> Aim of the task: What follows is a set of records. Copy them exactly and leave out the images.
====== Data for this exercise
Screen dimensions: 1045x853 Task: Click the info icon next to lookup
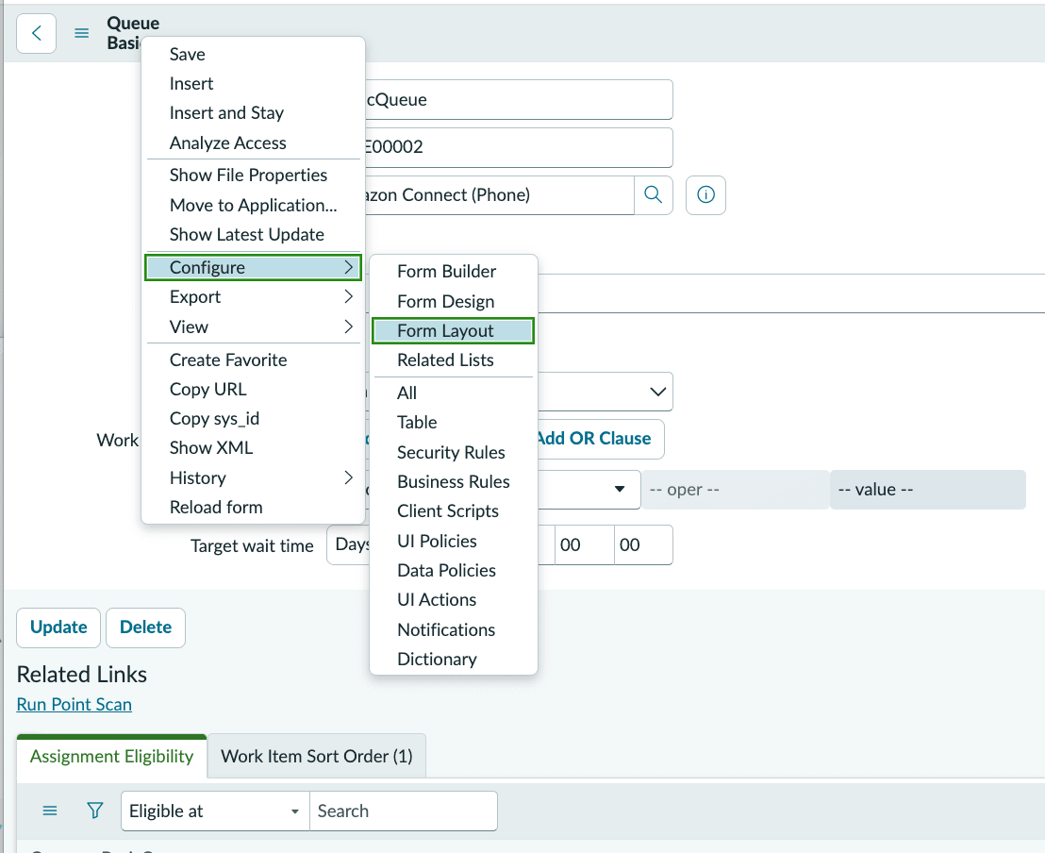click(705, 194)
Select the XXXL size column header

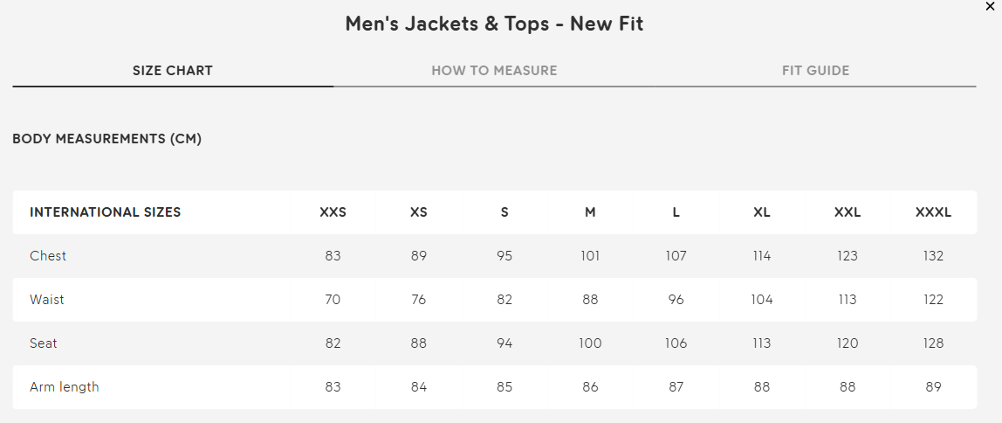[933, 212]
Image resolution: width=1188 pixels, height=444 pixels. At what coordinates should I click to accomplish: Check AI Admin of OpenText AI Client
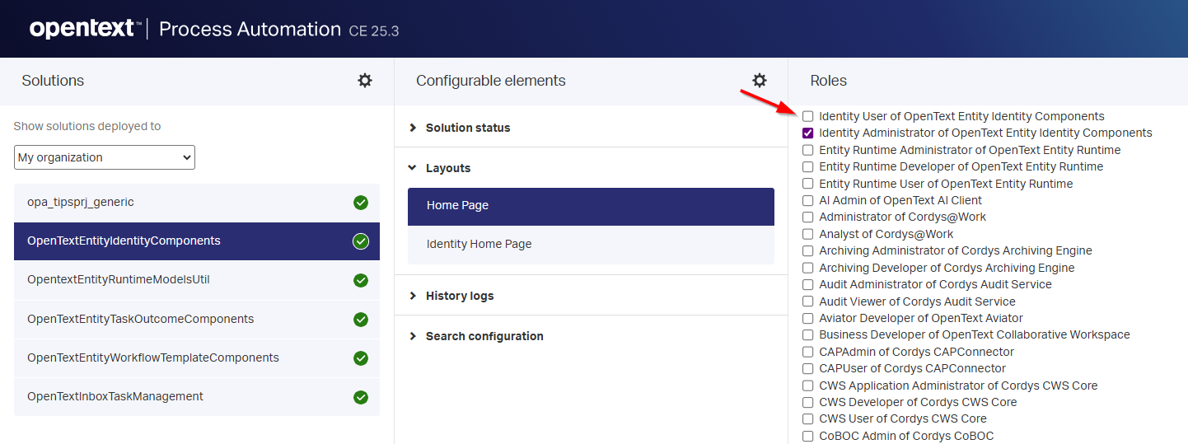[x=808, y=200]
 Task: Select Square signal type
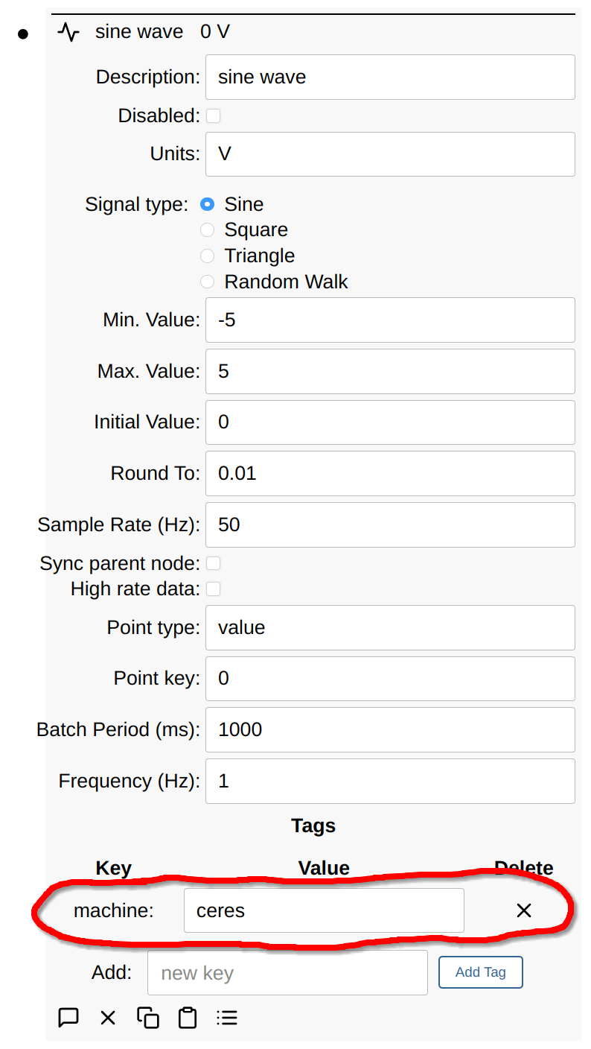tap(208, 230)
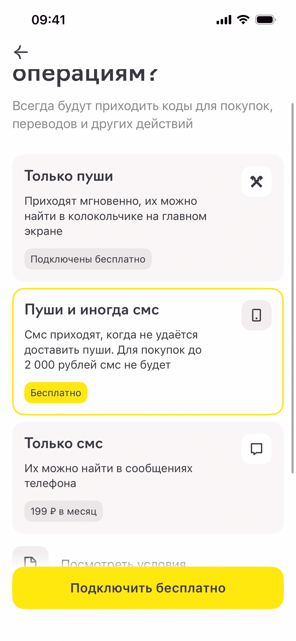Viewport: 296px width, 641px height.
Task: Tap the phone icon in Пуши и иногда смс card
Action: (x=256, y=315)
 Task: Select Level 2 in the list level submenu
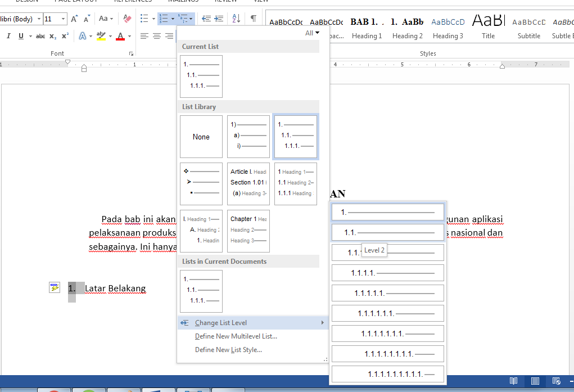click(x=388, y=232)
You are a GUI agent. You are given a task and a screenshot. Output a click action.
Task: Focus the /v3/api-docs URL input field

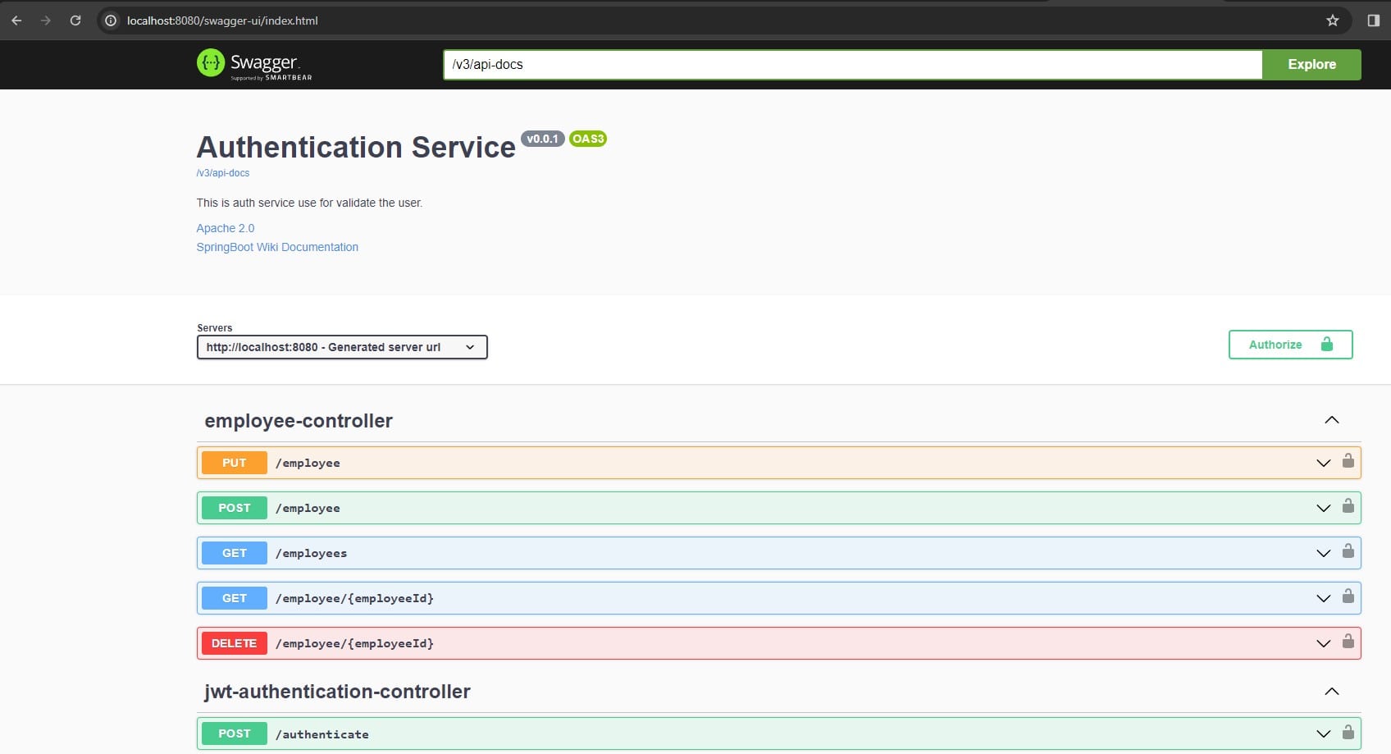click(x=851, y=65)
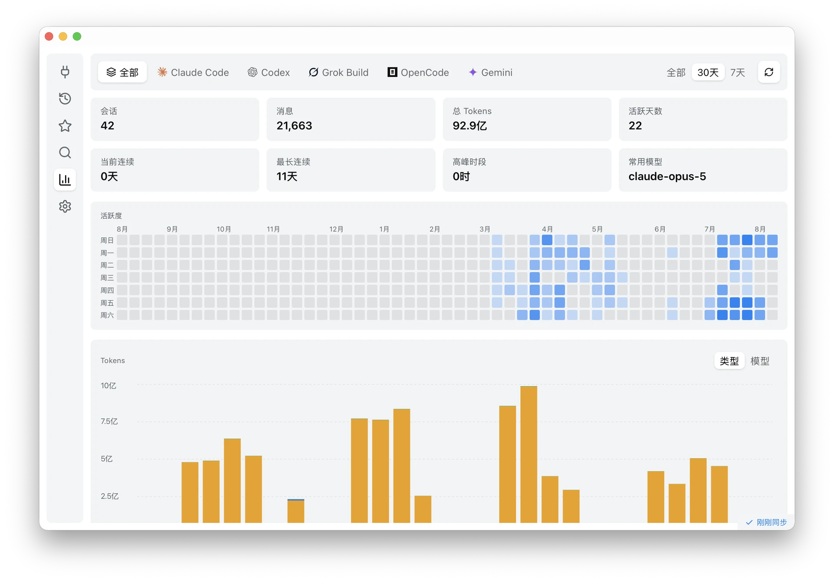834x582 pixels.
Task: Open the search magnifier sidebar icon
Action: click(65, 152)
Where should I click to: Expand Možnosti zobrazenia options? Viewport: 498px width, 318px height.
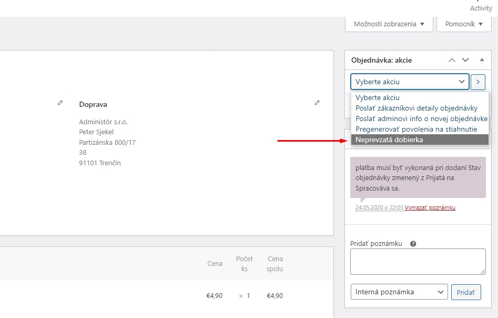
============
> Result below:
Screen dimensions: 1045x853 Task: Click the info icon next to lookup
click(705, 194)
Select the XXXL size column header

[933, 212]
Image resolution: width=1188 pixels, height=444 pixels. At what coordinates should I click to accomplish: Check AI Admin of OpenText AI Client
[x=808, y=200]
 Task: Select Square signal type
tap(208, 230)
Viewport: 296px width, 641px height.
Task: Tap the phone icon in Пуши и иногда смс card
Action: (x=256, y=315)
 Task: Select Level 2 in the list level submenu
click(x=388, y=232)
You are a GUI agent. You are given a task and a screenshot. Output a click action.
Task: Focus the /v3/api-docs URL input field

click(x=851, y=65)
834x582 pixels.
Task: Open the search magnifier sidebar icon
Action: click(65, 152)
Where should I click to: Expand Možnosti zobrazenia options? Viewport: 498px width, 318px height.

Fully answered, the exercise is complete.